*Brief*:
Beginning at the line with "1092x1098 pixels. How" in the records below, return each line up to and including the last, exactly as it stands, but not the pictures.
== Material provided ==
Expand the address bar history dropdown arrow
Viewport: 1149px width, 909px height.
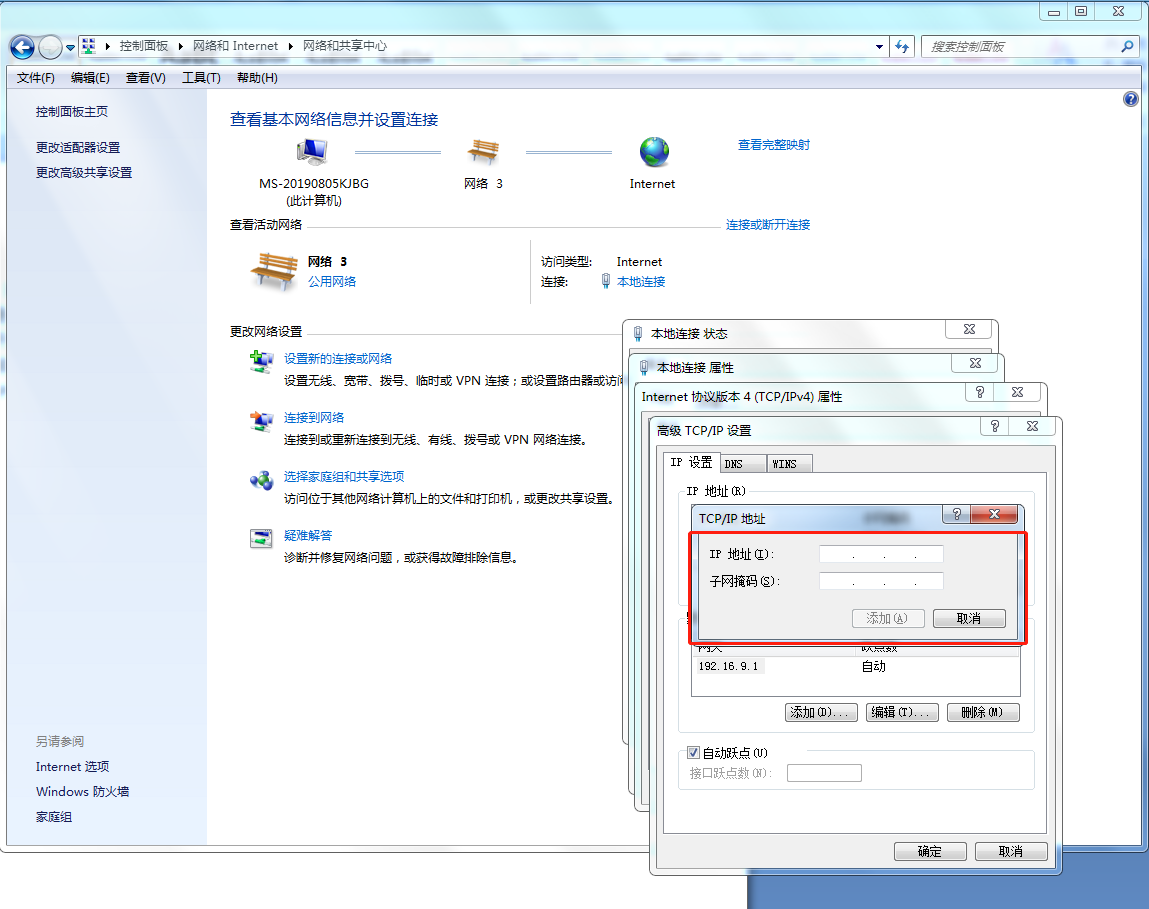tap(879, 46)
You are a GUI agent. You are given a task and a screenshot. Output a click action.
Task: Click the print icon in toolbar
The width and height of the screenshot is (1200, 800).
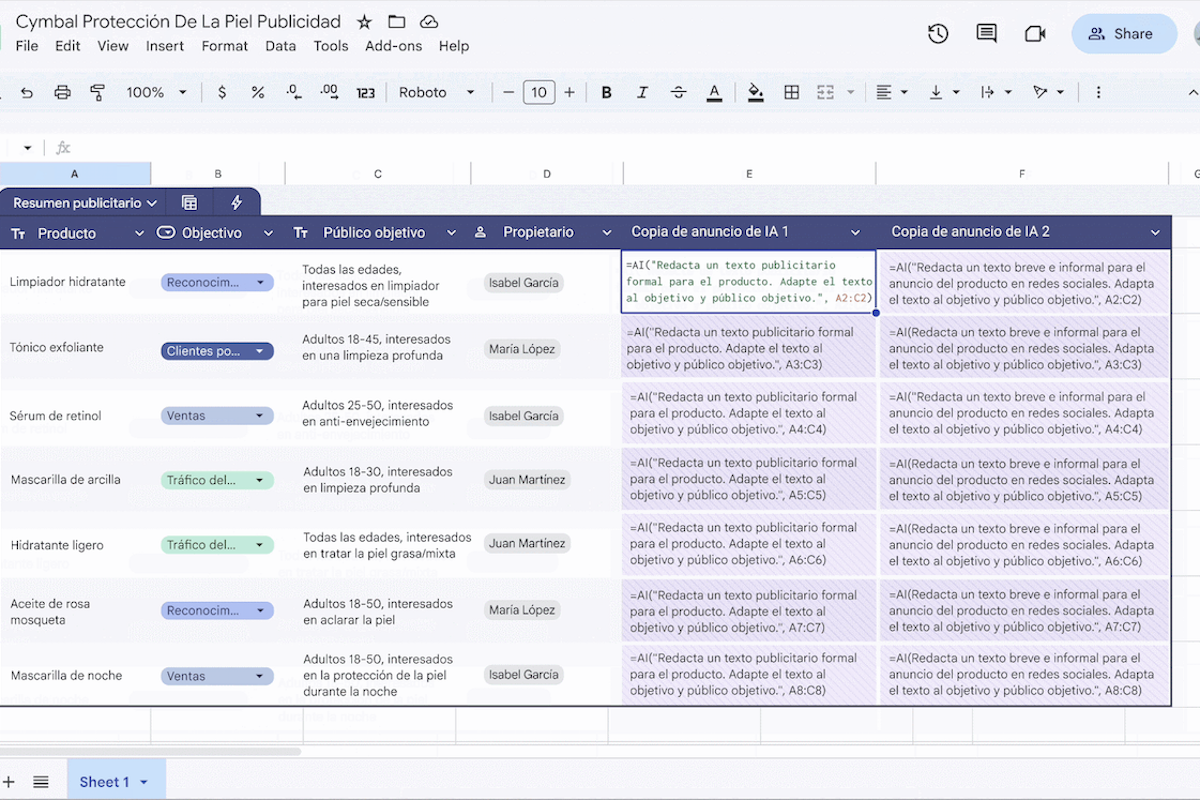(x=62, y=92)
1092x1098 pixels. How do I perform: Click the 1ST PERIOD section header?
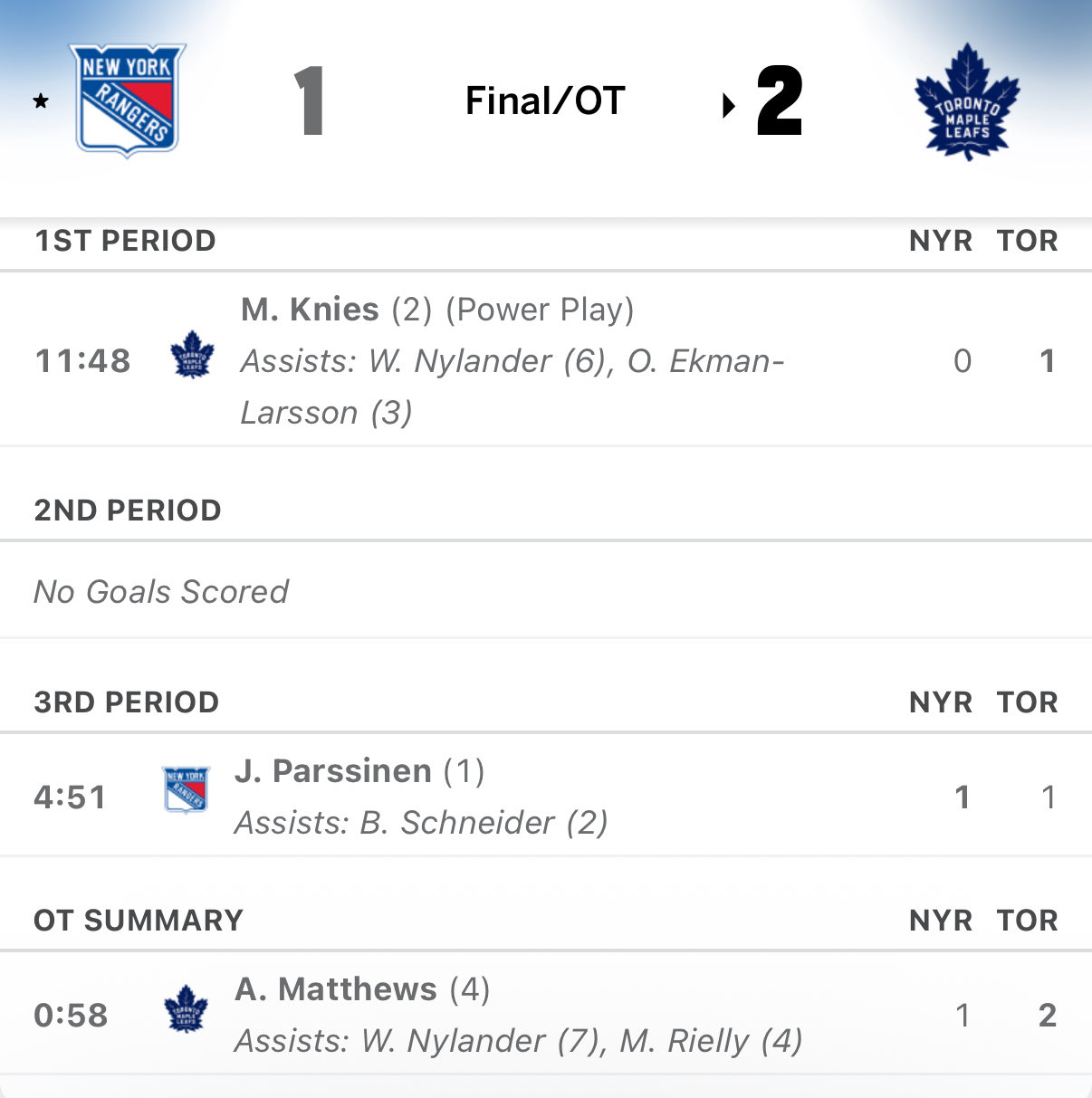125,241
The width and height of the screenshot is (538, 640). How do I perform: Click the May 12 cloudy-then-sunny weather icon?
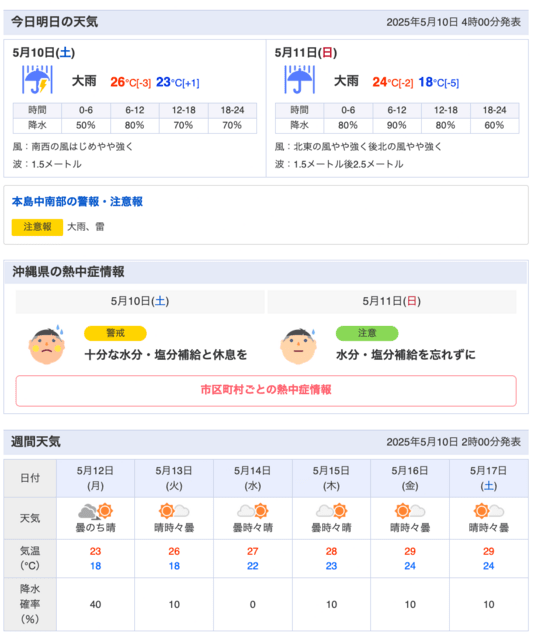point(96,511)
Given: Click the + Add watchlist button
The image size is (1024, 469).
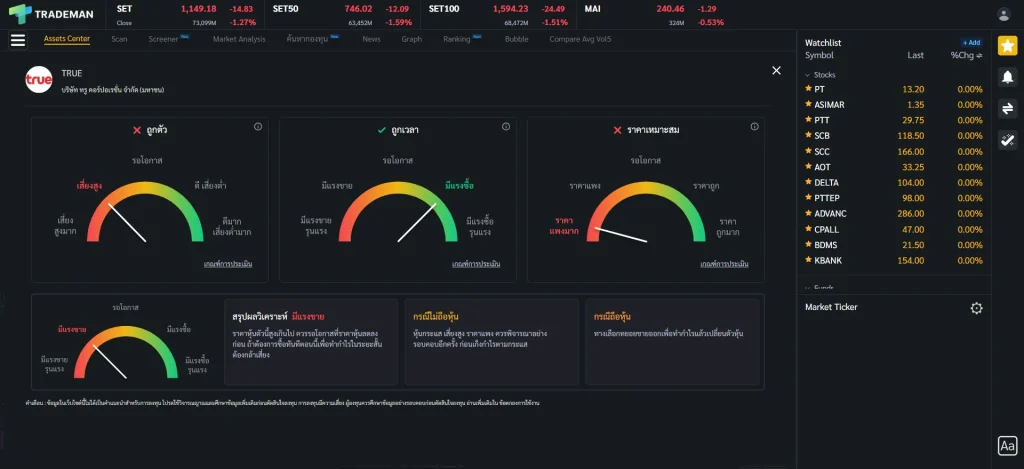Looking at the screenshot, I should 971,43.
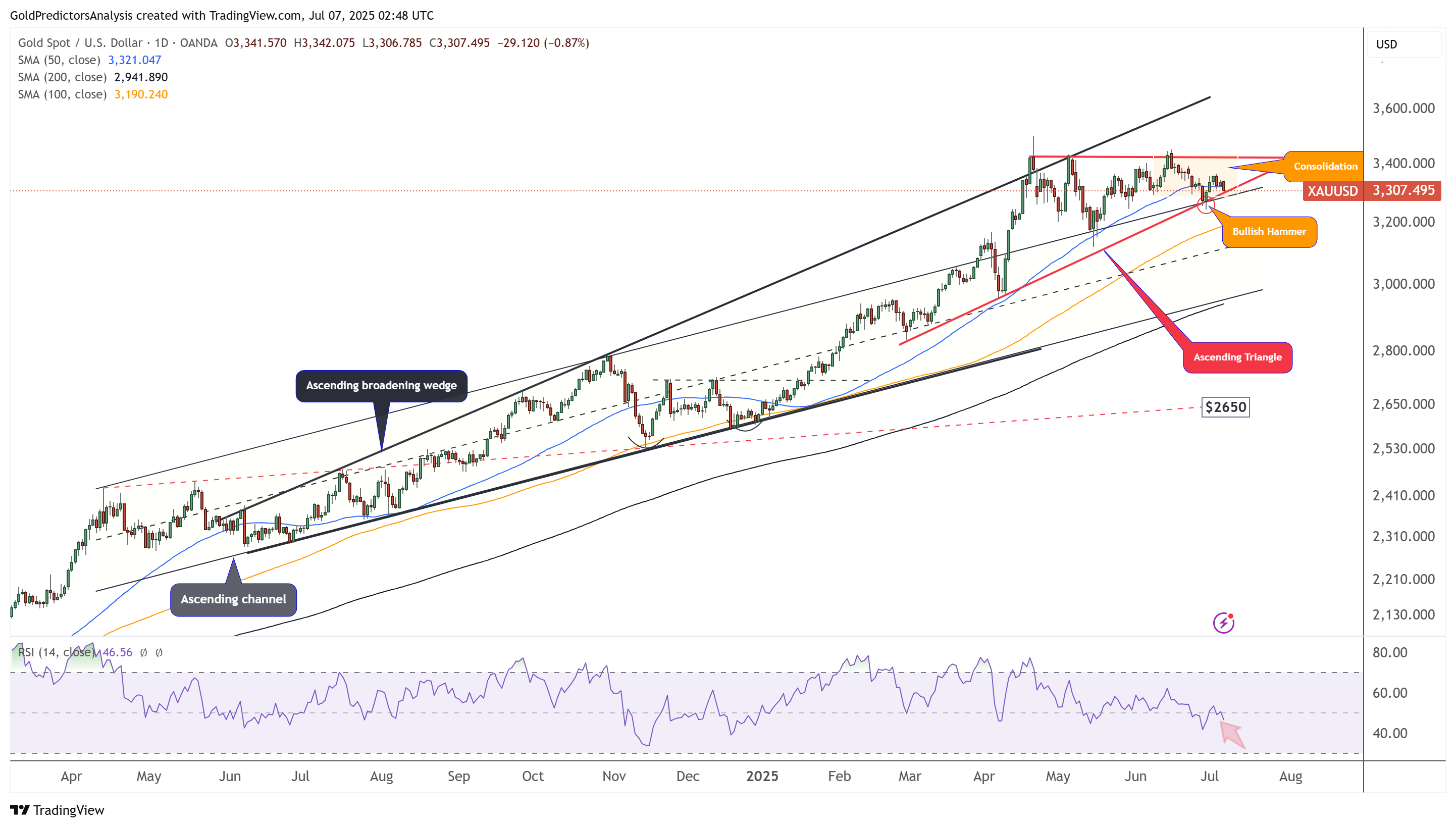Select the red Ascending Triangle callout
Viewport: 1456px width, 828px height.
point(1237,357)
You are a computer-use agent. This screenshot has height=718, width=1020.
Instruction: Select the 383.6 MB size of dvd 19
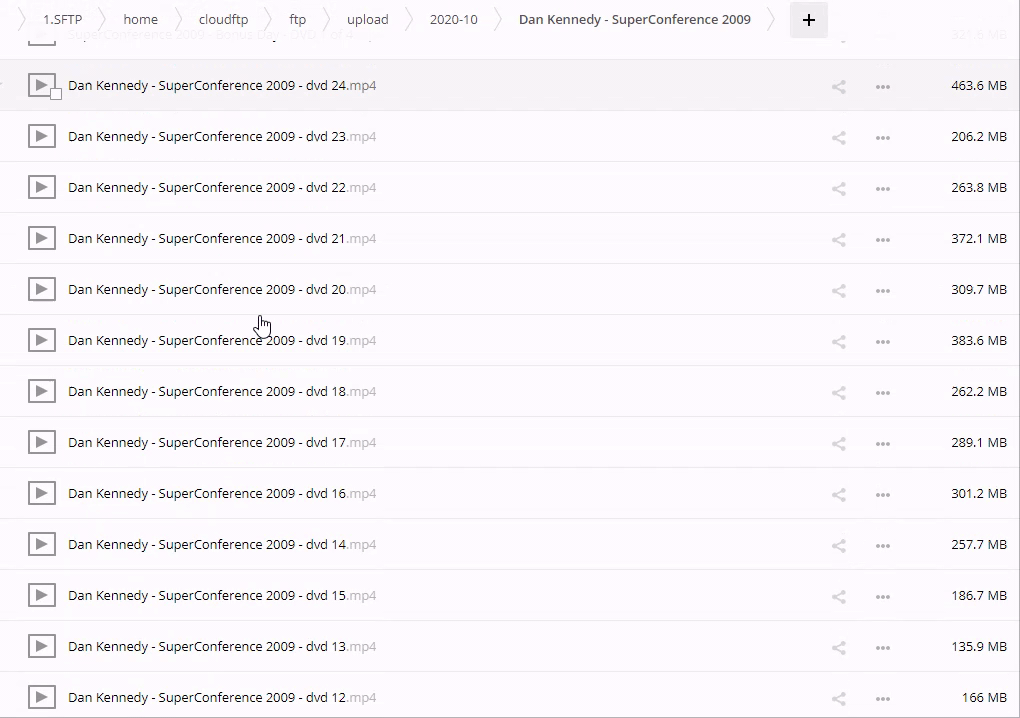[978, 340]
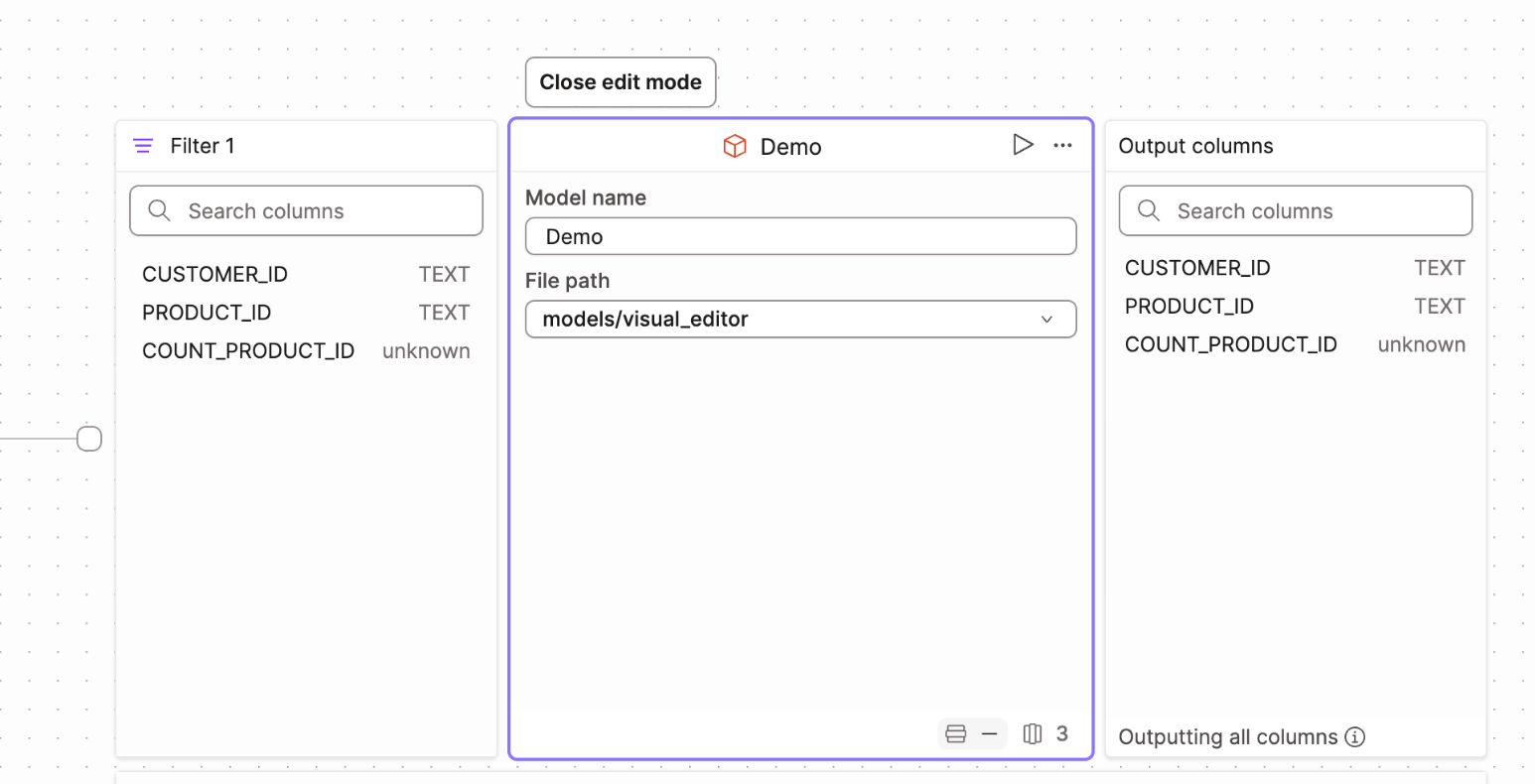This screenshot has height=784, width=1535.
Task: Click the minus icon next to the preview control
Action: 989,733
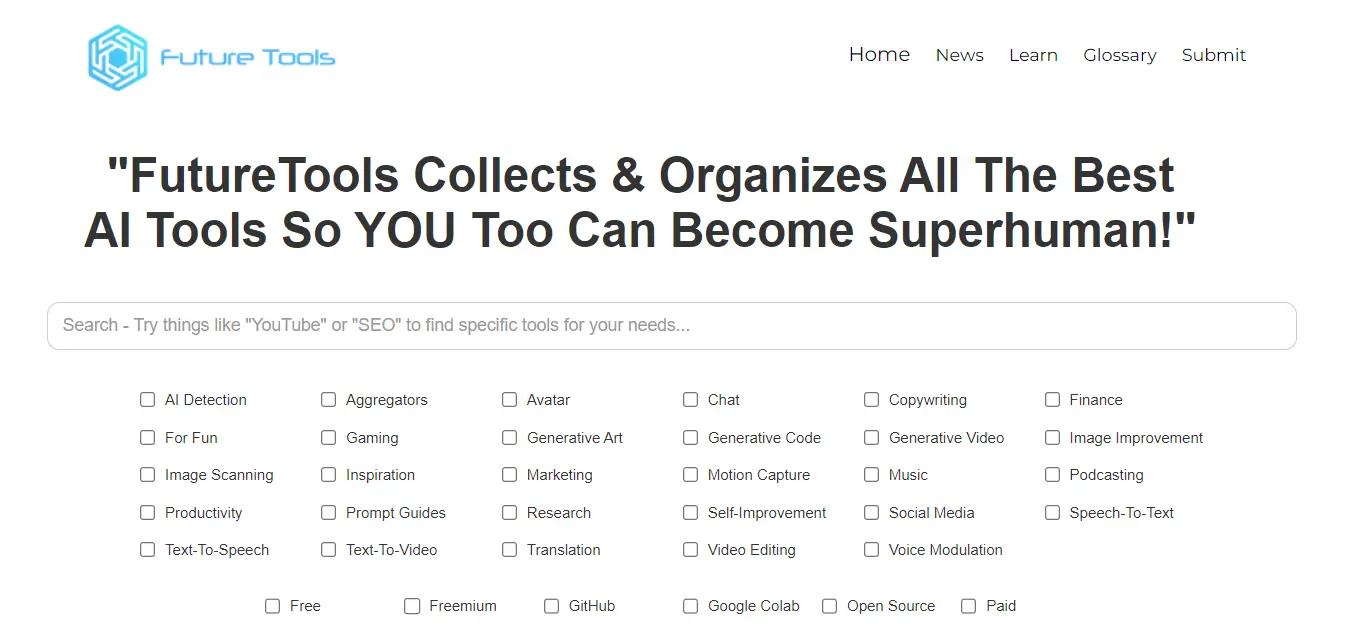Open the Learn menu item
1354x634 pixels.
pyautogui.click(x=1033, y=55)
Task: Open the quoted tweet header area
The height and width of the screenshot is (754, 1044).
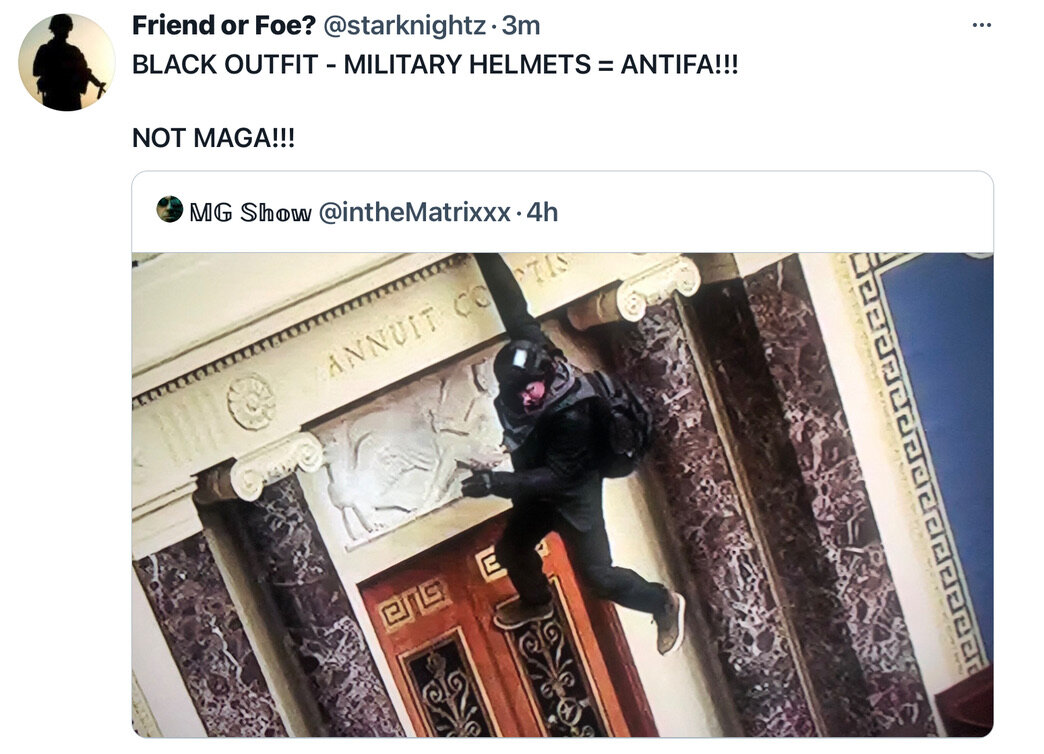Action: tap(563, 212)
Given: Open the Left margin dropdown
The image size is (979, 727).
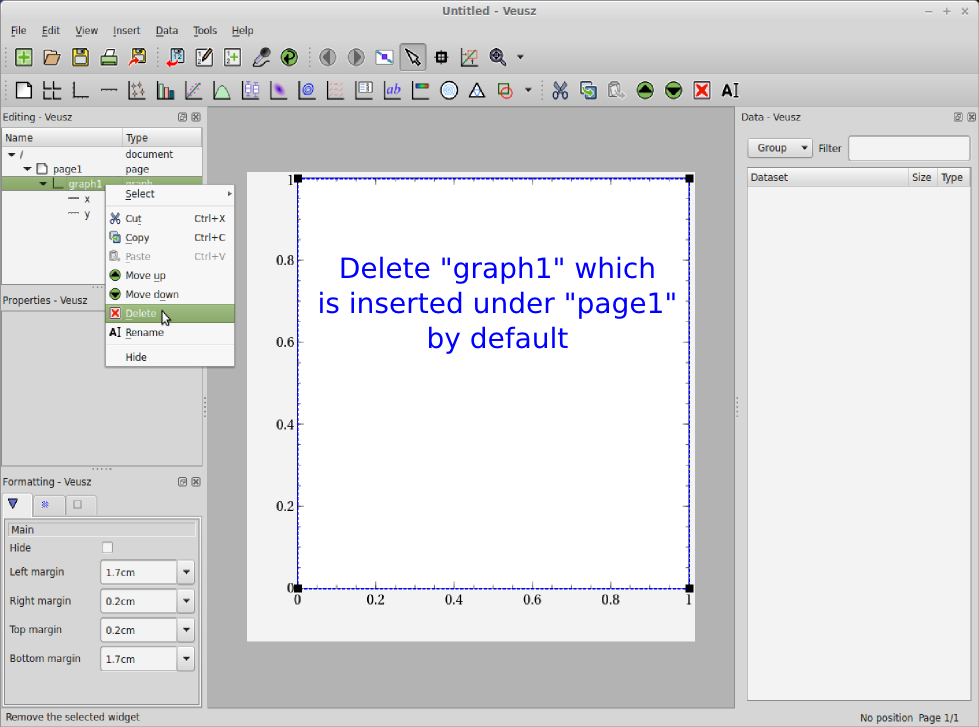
===
*Output for this task*:
1092x1098 pixels. How do I perform: Click the 1ST PERIOD section header?
125,241
The width and height of the screenshot is (538, 640). How do I perform: Click the May 12 cloudy-then-sunny weather icon?
point(96,511)
Given: Click the + Add watchlist button
The image size is (1024, 469).
Looking at the screenshot, I should 971,43.
Select the red Ascending Triangle callout
Viewport: 1456px width, 828px height.
point(1237,357)
You are a computer-use agent. This screenshot has height=718, width=1020.
Instruction: Select the 383.6 MB size of dvd 19
[978, 340]
This screenshot has height=784, width=1535.
Task: Click the minus icon next to the preview control
Action: 989,733
Open the Learn menu item
1354x634 pixels.
pyautogui.click(x=1033, y=55)
Task: Open the quoted tweet header area
The height and width of the screenshot is (754, 1044).
Action: tap(563, 212)
Given: Open the Left margin dropdown
The image size is (979, 727).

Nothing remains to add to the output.